The same is true for Jack Nicholson's central performance as criminal kingpin Frank Costello, a.k.a. Mr. C, the Irish godfather of his Boston neighborhood. Introduced with a voice-over monologue that practically drips aphorisms ("People say you're a product of your environment; I want my environment to be a product of me"), Costello is the kind of boss who knows everyone's secrets and takes care of his own.
It's the intention of "The Departed" to mythologize Costello, to see him as a criminal lion in winter charismatically unconcerned about his frazzled hair and questionable taste in clothes. The film trades successfully on Nicholson's legendary presence to do this, perhaps too much so. For every moment when Nicholson gets it just right, and there are plenty of those, there are others where the performance feels indulged more than is good for it.

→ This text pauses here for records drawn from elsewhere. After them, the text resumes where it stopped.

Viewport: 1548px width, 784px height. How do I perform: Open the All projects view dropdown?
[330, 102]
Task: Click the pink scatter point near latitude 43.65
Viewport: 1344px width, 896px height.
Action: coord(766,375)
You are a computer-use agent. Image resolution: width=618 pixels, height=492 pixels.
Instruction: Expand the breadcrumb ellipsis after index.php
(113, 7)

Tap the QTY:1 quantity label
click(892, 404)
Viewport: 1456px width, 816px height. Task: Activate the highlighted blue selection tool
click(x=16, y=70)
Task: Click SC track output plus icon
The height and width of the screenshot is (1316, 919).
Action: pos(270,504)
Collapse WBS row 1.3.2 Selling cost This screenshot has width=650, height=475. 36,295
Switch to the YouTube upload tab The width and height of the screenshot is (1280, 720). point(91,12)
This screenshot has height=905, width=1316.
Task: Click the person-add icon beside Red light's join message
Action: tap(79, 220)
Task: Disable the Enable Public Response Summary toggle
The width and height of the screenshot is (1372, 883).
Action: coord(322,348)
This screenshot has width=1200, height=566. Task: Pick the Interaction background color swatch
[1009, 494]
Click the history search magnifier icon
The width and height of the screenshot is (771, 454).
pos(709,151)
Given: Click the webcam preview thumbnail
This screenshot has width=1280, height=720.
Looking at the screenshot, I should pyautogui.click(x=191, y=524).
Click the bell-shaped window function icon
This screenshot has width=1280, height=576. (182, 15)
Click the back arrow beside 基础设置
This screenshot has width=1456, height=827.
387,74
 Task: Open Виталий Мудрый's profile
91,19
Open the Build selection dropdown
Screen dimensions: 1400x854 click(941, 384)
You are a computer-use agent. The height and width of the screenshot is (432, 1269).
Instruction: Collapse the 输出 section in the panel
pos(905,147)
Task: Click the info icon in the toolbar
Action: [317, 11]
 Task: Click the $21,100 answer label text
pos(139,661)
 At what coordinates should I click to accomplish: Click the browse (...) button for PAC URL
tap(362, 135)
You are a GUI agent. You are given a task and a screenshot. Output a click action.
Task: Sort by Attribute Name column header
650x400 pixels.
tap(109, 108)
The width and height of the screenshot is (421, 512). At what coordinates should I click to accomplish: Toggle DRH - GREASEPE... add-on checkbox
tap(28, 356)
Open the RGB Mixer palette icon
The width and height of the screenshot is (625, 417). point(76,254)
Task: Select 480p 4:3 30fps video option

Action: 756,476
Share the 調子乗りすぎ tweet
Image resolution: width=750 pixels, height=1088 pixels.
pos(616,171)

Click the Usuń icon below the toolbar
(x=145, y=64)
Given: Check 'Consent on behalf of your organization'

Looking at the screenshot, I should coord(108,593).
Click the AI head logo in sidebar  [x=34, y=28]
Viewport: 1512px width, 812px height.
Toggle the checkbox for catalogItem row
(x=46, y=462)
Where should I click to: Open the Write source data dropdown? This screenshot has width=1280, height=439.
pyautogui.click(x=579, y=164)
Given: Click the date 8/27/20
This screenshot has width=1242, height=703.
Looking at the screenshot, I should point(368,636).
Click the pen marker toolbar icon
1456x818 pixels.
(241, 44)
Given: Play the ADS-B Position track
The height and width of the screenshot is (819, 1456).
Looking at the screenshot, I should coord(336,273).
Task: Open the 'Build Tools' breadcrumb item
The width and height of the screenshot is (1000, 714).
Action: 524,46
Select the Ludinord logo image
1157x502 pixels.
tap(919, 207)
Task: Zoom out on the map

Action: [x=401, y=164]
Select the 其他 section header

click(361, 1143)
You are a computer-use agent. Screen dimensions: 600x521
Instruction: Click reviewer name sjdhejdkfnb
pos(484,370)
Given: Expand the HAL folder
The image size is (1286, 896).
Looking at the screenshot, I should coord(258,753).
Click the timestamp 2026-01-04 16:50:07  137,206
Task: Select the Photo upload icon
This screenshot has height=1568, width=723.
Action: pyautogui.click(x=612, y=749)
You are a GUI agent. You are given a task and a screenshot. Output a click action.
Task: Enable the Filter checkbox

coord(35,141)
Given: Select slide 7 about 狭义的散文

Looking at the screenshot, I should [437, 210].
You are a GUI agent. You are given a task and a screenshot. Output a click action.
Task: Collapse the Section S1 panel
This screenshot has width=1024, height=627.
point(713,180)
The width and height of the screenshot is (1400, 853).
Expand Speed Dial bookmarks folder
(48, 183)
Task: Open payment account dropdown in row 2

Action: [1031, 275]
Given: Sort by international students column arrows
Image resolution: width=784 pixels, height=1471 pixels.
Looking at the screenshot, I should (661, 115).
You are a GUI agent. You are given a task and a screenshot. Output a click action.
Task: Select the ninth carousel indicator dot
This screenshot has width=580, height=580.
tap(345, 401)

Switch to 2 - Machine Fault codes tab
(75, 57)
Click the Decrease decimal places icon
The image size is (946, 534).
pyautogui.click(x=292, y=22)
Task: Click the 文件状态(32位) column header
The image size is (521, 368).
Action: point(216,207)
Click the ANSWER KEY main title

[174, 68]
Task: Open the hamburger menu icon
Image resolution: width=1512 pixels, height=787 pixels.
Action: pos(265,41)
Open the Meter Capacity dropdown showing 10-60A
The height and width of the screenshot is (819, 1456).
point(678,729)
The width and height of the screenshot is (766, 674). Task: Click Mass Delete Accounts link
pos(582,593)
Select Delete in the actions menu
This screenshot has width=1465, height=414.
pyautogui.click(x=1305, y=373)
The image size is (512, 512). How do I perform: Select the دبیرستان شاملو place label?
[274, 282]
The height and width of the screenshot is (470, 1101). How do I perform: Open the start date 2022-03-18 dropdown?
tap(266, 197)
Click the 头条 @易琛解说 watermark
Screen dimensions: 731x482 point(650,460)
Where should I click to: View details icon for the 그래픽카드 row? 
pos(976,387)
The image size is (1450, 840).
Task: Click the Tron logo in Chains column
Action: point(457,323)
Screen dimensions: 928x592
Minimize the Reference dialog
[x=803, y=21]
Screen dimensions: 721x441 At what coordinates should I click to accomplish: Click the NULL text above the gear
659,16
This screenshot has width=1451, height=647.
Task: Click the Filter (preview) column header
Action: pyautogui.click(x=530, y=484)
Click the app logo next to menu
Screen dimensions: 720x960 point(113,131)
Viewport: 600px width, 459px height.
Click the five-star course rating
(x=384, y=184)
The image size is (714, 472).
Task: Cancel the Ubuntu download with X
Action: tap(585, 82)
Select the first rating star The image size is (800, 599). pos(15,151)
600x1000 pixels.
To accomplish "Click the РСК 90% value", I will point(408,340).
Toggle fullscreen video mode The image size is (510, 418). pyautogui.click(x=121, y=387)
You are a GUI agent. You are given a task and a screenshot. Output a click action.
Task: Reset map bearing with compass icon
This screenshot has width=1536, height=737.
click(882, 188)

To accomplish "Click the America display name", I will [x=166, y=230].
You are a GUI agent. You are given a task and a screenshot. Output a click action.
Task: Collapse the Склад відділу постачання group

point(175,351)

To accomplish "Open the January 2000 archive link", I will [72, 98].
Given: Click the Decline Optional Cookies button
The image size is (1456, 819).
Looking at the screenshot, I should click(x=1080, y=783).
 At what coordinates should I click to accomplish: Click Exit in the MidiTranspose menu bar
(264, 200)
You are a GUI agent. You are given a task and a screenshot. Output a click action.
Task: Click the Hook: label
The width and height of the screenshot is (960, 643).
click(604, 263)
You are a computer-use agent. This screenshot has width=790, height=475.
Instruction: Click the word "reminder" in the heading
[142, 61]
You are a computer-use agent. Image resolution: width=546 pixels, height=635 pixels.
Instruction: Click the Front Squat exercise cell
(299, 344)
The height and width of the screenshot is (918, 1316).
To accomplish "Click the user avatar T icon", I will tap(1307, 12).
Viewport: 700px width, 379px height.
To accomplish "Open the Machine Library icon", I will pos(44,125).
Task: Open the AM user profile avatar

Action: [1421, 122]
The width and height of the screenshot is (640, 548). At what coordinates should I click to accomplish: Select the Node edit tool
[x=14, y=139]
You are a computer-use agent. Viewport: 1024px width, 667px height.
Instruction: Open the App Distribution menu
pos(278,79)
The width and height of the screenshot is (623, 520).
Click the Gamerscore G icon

Costello is introduced taking a paternal interest in a young neighborhood boy. A decade passes in moments and the boy is Colin Sullivan (the always reliable Damon), a new member of the Massachusetts State Police assigned to the Special Investigations Unit under Capt. Ellerby (a gleefully profane Baldwin). He's supposed to be investigating Costello, but he's actually on the man's payroll, tipping his mentor off to what is going on.
The other "statie" in the film is Billy Costigan (DiCaprio). We meet him being verbally taken apart by Capt. Queenan (Sheen) and Sgt. Dignam (Wahlberg, with the film's most authentic Boston accent) of an undercover unit. They want to know what's inside Costigan because they want him to go so deep undercover in Costello's organization even he will have trouble remembering what side he is on. Which is pretty much what happens.
Most of "The Departed" is gainfully employed with these kinds of cat-and-mouse maneuvers, as the two men, different sides of the same coin, play out their double and triple games in an exceptionally violent world. Whenever one of the film's numerous indulgences threatens to disrupt things, strong acting and the wheels-within-wheels plot don't let it happen.
Though he is not without competition, the best of the film's male actors is DiCaprio. Moviegoers used to his eternal boyishness will be pleasantly surprised at this, his first fully adult role, at the genuine substance and maturity he brings to this part without losing any of his trademark vulnerability. As Scorsese told Entertainment Weekly, "his face is a battlefield of moral conflicts."
Another revelation for some viewers will be the critical performance of Farmiga as Madolyn, a psychiatrist with links to both Costigan and Sullivan. An actress who has been quietly knocking roles out of the park for half a dozen years, Farmiga handles this tricky part with aplomb, convincingly bringing different emotions to her scenes with both men. It would be a heck of an irony if this super-macho film was remembered as the one where this splendid actress finally got her due.
MPAA rating: R for strong brutal violence, pervasive language, some strong sexual content and drug material
A Warner Bros. release. Director Martin Scorsese. Screenplay William Monahan. Producers Brad Pitt, Brad Grey, Graham King. Director of photography Michael Ballhaus. Editor Thelma Schoonmaker. Running time: 2 hours, 30 minutes.